供应链攻击多年来一直是网络安全专家关注的一个问题,因为针对单一供应商的一次攻击引发的连锁反应可能危及整个供应商网络。有分析数据显示,62%的供应链攻击都是通过恶意软件方式实施的。ENISA的报告称,当攻击者已经将注意力转移到供应商上时,强大的安全保护对组织来说已经不够了。显然,供应链攻击的影响越来越大,如系统停机、金钱损失和声誉损害等等,这些影响都在已发生的同类攻击中不断地被证明了的。与去年相比,预计2021年供应链攻击将增加4倍。这种新趋势就是为什么迫切需要采取新的保护措施,以预防和应对未来可能发生的供应链攻击,同时减轻其影响。
供应链攻击集中在供应商的代码上
在报告的事件中,约66%的攻击者为了攻击目标客户,将注意力集中在供应商的产品代码上。这表明组织应该在使用第三方代码和软件之前集中精力验证它们,以确保它们没有被篡改或操纵。

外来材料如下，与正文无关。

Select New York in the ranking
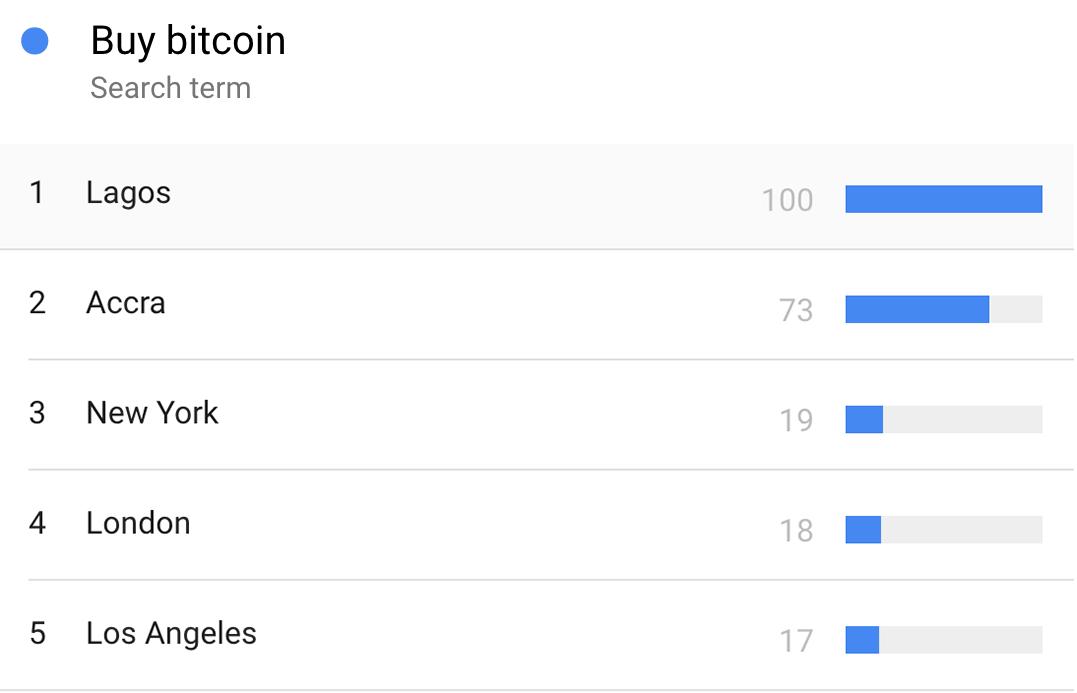The width and height of the screenshot is (1077, 693). coord(152,412)
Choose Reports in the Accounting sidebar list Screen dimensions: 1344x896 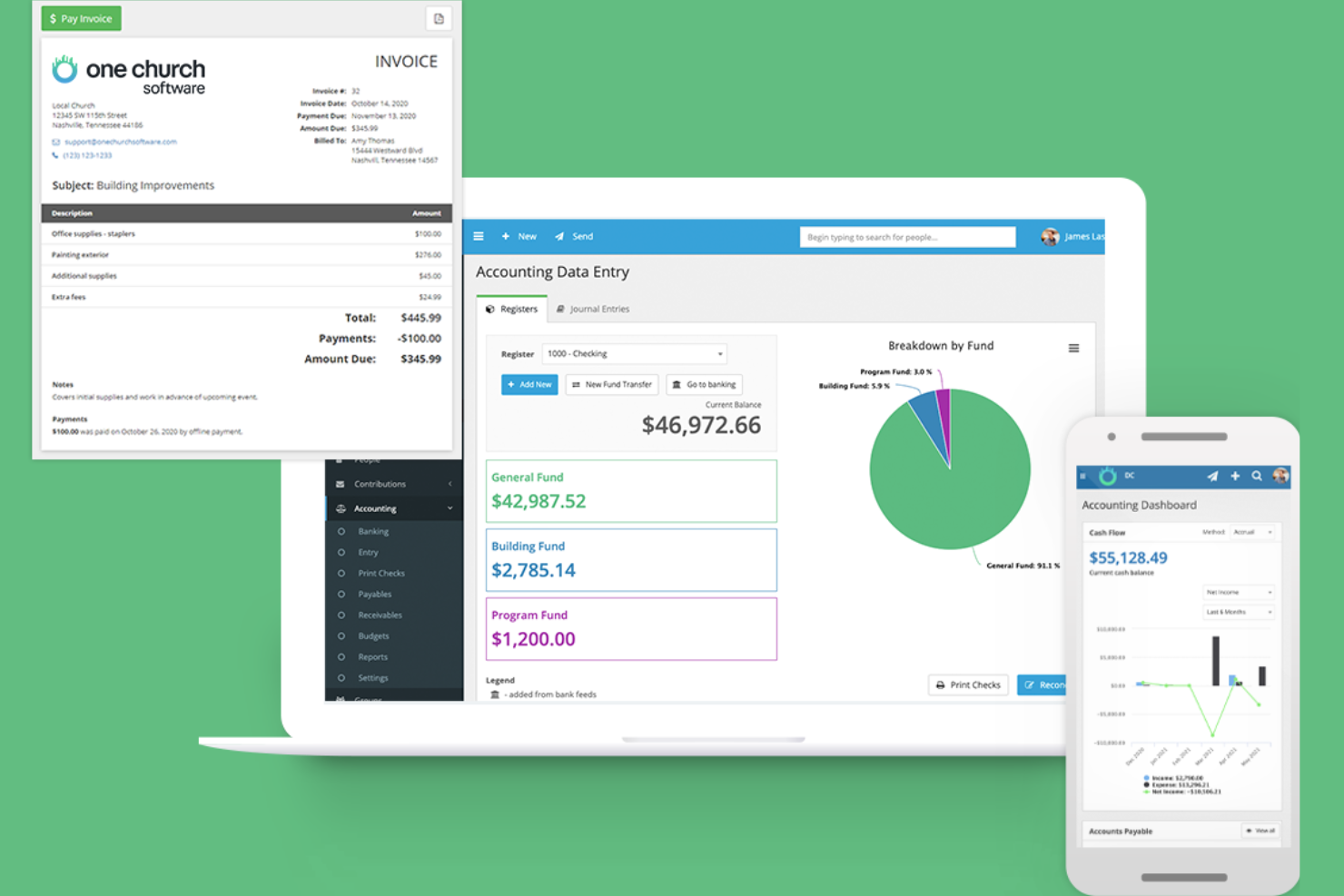point(371,656)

在分析的约58%的供应链攻击中,目标客户资产主要是客户数据,包括个人身份信息数据和知识产权。
在分析的66%的供应链攻击中,供应商不知道或没有报告他们是如何受到损害的,然而,仍有不到9%的因供应链攻击而受害的客户不知道攻击是如何发生的,这凸显了供应商和终端用户在网络安全事件报告方面的成熟度差距。
该报告为客户管理供应链网络安全风险和管理与供应商的关系提出了一些建议:
对客户的建议
识别和记录供应商和服务供应商
为不同类型的供应商和服务定义风险标准,如供应商和客户依赖关系,关键软件依赖关系等。
监控供应链的风险和威胁
在产品或服务的整个生命周期内管理供应商,包括处理报废产品或组件的流程
对与供应商共享或可访问的资产和信息进行分类,并定义访问和处理这些资产和信息的相关程序。
该报告还建议采取可能的行动,以确保产品和服务的开发符合安全实践。例如,建议供应商实施漏洞和补丁管理的良好做法。
对供应商的建议
确保用于设计、开发、制造和交付产品、组件和服务的基础设施遵循网络安全实践
监控由内部和外部来源(包括使用的第三方组件)报告的安全漏洞
维护包含补丁相关信息的资产清单。